=== Listed entries ===
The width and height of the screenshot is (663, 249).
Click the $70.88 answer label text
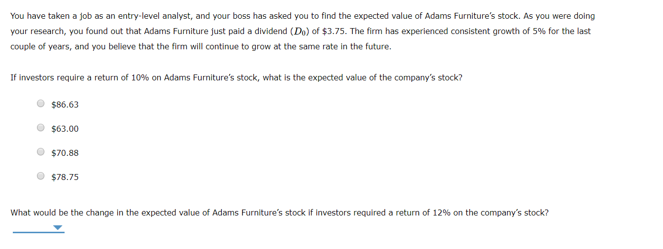pos(65,153)
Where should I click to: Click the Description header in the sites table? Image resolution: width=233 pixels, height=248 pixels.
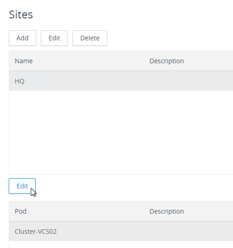[x=166, y=61]
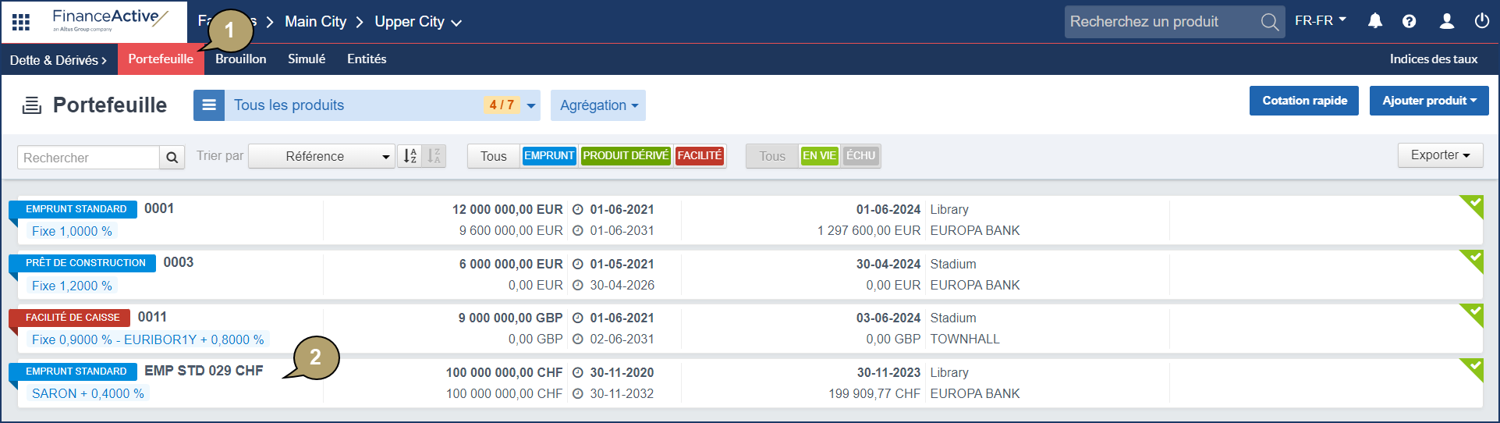Click the search magnifier button beside Rechercher
Viewport: 1500px width, 423px height.
click(172, 158)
===
* Work instruction:
Copy exactly, leaving out pictures, the lines from the line containing "Where should I" through the last line of the records.

* Answer box:
Where should I click to: Click the Description header in the sites table? Image resolution: width=233 pixels, height=248 pixels.
[x=166, y=61]
Click the search magnifier button beside Rechercher
Viewport: 1500px width, 423px height.
click(172, 158)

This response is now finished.